As I see it, there are two varieties of moviegoer in this world: people like myself who enter the theater confident that the film will end and they will be free to return to their families unharmed, and the rest of the population. To these people, who make up some ninety eight percent of the audience, there is an apparent danger in entering a movie theater which prompts them to employ survival tactics so extreme that members of our nation’s military forces would urge them to “chill out.” Not only do they carry enough food to sustain them for several months, but each maintains constant communication with a contact in the outside world by way of a cell phone or walkie talkie.

Certainly, the money spent on a movie ticket these days should garner a solid evening’s entertainment, but I have never exited a theater, even after the most epic of films, to discover that I had become malnourished or underweight. Just last week I saw a rather lengthy film that was part of some strange film festival where all the other movies were thirty seconds long and featured popular products such as cars and candy (some avant-garde statement, I think). This added a good forty five minutes to the already extensive feature presentation, and yet without having consumed so much as a snack I emerged from the multiplex healthy and virile as ever. Unwilling to take that risk, the other attendees that night feasted on an abundance of foodstuffs, rationing the supply into several individual five course meals.

“Hello? What? WHAT?! I can’t hear you. I’m in a movie theater!”

I am the only person in the auditorium not shrieking these words into some palm-sized electronic device. While annoyed at the interruption, I get a little misty eyed to know that so many families are being reunited right at this moment. I begin to feel guilty that my friends and family can only speculate as to whether or not I’m in a movie theater, and will not know for certain until I see them again. When did I become so selfish?
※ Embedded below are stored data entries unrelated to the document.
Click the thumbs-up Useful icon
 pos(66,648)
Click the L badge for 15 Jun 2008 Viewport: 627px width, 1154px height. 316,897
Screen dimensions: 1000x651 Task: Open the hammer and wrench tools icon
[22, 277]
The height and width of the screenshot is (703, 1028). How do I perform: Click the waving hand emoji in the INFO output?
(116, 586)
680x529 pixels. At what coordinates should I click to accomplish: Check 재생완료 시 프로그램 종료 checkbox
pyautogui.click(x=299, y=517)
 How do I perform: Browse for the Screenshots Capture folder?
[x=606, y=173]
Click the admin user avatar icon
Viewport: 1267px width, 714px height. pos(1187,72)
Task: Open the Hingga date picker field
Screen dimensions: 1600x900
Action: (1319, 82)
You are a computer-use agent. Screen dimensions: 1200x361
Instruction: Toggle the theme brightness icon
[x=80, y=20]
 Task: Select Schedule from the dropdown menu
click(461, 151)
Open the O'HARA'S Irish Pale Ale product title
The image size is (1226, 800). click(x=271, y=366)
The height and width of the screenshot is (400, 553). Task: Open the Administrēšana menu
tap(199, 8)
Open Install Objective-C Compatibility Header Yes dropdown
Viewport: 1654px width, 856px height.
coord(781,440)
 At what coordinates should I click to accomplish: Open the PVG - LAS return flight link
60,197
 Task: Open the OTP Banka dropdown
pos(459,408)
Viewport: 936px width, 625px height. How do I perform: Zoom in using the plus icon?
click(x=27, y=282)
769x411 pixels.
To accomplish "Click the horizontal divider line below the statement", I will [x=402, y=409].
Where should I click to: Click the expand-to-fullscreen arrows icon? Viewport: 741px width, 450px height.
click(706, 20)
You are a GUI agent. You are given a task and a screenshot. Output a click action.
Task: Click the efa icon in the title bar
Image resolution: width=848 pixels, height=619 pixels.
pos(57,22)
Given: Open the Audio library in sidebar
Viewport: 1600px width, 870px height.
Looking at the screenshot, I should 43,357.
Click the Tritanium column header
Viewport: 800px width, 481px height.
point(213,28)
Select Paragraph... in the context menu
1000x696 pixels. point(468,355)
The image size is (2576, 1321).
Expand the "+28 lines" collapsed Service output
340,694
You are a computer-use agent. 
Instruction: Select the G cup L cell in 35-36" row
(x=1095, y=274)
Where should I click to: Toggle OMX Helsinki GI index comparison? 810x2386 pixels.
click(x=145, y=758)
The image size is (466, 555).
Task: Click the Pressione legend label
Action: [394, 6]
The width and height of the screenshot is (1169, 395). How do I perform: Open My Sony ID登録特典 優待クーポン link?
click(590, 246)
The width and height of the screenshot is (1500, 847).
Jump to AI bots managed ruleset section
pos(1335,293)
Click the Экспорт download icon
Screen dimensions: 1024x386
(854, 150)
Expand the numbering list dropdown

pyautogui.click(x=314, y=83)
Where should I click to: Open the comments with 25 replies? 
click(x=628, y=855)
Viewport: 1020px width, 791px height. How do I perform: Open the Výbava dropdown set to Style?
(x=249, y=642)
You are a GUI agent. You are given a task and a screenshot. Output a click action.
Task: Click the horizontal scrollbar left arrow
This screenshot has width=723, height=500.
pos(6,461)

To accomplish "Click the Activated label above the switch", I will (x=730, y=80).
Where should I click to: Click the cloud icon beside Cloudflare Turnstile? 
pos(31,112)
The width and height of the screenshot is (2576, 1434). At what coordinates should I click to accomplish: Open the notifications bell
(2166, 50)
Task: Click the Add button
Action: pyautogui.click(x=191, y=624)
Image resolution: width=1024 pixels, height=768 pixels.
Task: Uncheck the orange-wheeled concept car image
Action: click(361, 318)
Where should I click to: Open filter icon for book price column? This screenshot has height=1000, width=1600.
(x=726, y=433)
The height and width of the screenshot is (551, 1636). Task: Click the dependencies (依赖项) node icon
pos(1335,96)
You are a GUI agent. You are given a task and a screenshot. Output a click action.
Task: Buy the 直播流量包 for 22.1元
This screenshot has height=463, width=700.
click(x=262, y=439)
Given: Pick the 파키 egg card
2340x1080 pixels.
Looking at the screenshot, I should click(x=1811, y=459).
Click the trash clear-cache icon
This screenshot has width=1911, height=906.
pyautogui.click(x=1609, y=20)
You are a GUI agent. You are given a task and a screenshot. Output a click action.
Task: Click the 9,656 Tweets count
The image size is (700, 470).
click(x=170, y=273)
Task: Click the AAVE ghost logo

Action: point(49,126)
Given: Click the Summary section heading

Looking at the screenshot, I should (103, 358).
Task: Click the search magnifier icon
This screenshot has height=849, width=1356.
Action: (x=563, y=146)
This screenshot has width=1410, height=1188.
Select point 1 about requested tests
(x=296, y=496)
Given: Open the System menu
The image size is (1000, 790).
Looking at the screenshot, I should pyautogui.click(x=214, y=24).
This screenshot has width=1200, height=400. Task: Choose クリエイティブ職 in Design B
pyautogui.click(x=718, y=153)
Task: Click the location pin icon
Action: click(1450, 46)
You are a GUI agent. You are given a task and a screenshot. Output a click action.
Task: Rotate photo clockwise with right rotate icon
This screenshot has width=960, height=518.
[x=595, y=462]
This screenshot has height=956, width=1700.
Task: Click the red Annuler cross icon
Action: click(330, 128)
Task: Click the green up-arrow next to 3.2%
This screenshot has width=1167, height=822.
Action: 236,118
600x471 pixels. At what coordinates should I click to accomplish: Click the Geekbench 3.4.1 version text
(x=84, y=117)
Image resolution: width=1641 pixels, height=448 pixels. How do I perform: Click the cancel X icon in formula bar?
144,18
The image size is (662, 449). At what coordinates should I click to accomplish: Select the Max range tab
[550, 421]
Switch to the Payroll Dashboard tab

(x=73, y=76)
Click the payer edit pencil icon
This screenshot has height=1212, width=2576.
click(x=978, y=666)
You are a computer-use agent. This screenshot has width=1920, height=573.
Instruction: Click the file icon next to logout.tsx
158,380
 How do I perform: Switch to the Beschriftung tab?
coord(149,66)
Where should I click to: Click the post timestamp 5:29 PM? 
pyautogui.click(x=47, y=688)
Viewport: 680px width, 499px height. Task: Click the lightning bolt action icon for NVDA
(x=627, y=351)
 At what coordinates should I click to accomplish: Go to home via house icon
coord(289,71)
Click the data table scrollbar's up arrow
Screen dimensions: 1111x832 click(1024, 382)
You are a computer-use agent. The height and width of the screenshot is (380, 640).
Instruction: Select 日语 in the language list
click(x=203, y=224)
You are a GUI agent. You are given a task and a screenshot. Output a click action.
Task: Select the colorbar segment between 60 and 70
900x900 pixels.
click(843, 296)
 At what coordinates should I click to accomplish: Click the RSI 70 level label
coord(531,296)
The way these people sit down in the movie theater exhibits an attitude that seems to say “Well, this might be where I die, so I better enjoy it to the fullest.” Never before have I seen creatures so hell bent on enjoying a seat. They plunge their rear quarters into the cushion and begin violently to explore every possible distribution of their weight, flailing and lunging all the while. My head is kicked and my kneecaps shattered as those around me make a final grab at comfort.

So, to my fellow cinema goers, I offer these words of hope: everything will be OK. The lights will come up. The doors will open. You’ll see the sun again. The countless restaurants within walking distance will all be open for business.

If you find movies to be so overwhelming, perhaps you should seek alternative entertainment. Might I suggest television, Boggle, Sea Monkeys, or any other at-home activity? If you must see movies, try to stick with comedy or animated fare, which tend to be shorter in length.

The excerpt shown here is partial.